CIRSS Researchers at 2012 Research Data Access and Preservation (RDAP) Summit
CIRSS researchers presented two posters at the third annual annual ASIS&T Research Data Access and Preservation (RDAP) Summit (http://rdap12.posterous.com), held 22-23 March 2012 in New Orleans, LA. Topics explored at this year's summit included data management plans and policies; training of data management practitioners; discovery of research data; data curation service models; sustainability of data management; and data curation.
The two posters report on CIRSS activities on the Data Conservancy project (http://dataconservancy.org), funded by NSF and led by partners at Johns Hopkins University.
-------------
What Dataset Descriptions Actually Describe: Using the Systematic Assertion Model to Connect Theory and Practice
Karen Wickett, Andrea Thomer, Simone Sacchi, Karen S. Baker, David Dubin
Available at: http://hdl.handle.net/2142/30470
Scientific data is encoded and described with the aim of supporting retrieval, meaningful interpretation and reuse. Encoding standards for datasets like FGDC, DwC, EML typically include tagged metadata elements along with the encoded data, suggesting that, per the Dublin Core 1:1 principle, those elements apply to one and only one entity (a specimen, observation, dataset, etc.). However, in practice vocabularies are often used to describe different dimensions of scientific data collection and communication processes. Discriminating these aspects offers a more precise account of how symbols and the propositions they express acquire the status of “data” and “data content,” respectively.
In this poster we present an analysis of species occurrence records based on the Systematic Assertion Model (SAM) [DWS]. SAM is a framework for describing the encoding and representation of scientific data, bridging the gap between data preservation models and discipline-specific scientific ontologies. The model is intended to be general enough for any scientific domain, and not bound to any particular methodology or field of study. Since species occurrence records are a kind of data that is frequent re-used, migrated across systems and shared they are a good target for analysis.
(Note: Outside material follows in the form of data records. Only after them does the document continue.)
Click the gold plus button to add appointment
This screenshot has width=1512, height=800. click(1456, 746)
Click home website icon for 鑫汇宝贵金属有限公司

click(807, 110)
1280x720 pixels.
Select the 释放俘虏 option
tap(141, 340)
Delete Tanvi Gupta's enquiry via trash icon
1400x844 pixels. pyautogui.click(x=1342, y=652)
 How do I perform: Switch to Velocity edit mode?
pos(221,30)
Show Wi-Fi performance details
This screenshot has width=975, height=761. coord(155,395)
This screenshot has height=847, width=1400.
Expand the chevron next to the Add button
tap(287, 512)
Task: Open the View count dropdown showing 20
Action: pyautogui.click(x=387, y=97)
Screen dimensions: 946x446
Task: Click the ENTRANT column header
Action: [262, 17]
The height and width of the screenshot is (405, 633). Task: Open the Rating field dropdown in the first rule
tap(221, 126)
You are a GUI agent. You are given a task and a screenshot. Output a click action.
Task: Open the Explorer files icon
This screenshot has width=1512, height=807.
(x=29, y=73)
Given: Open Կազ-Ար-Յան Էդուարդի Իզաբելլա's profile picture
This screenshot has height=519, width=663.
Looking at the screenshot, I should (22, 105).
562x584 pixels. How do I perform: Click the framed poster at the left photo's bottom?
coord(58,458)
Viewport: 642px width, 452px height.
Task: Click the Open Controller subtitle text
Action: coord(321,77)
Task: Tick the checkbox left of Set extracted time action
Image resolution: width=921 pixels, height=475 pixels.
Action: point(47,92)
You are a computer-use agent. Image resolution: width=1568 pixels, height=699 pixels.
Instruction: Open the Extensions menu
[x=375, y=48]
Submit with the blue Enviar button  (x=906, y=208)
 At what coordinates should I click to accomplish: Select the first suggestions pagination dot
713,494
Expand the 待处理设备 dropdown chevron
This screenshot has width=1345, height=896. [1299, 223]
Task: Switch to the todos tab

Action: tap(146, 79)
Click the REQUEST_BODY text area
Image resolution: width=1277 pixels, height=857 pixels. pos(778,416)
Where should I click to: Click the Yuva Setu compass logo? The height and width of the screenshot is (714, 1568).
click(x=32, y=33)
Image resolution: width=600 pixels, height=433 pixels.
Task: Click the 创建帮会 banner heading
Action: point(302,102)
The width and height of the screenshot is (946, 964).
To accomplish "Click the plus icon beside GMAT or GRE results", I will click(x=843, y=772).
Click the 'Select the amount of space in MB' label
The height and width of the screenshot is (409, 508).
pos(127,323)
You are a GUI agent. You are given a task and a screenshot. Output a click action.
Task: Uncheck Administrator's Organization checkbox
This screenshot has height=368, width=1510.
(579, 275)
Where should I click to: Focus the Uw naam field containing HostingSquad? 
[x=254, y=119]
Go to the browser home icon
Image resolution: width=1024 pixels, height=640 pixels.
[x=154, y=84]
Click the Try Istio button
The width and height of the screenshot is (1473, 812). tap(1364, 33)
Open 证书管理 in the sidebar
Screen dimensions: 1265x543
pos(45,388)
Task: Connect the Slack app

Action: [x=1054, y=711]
Sample data is reviewed in the context of SAM, and analyzed with respect to the provenance events, entities, and relationships governing our definitions of data and data content. The exercise serves to:
1. highlight targets for data description (expression, content, assertion, justification).
2. inform the discovery of anomalous or missing contextual/background information.
3. frame a comparison of generic metadata standards (e.g. Dublin Core) with standards created specifically for scientific use (FGDC, DwC, EML).
4. clarify competing criteria for the identification of data that is tied to the scientific assertions carried by a dataset, and not specific to the details of a format or encoding.
-----------------
Integrating Conceptual and Empirical Studies of Data to Guide Curatorial Processes
Carole L. Palmer, Tiffany C. Chao, Nicholas M. Weber, Simone Sacchi, Karen M. Wickett, Allen H. Renear, Karen Baker, Andrea Thomer, & David Dubin
Two research teams within the Data Conservancy (http://dataconservancy.org/) project are investigating different aspects of scientific data curation. Data Concepts is developing a conceptual model to foster shared understanding of identity conditions and representation levels for data sets. Data Practices is conducting qualitative studies of data production and use in the earth and life sciences, analyzing curation needs, cultures of sharing, and re-use potential across disciplines. This poster will illustrate the integration of results from three phases of research to develop a more comprehensive and practical analysis of fundamental aspects of data curation.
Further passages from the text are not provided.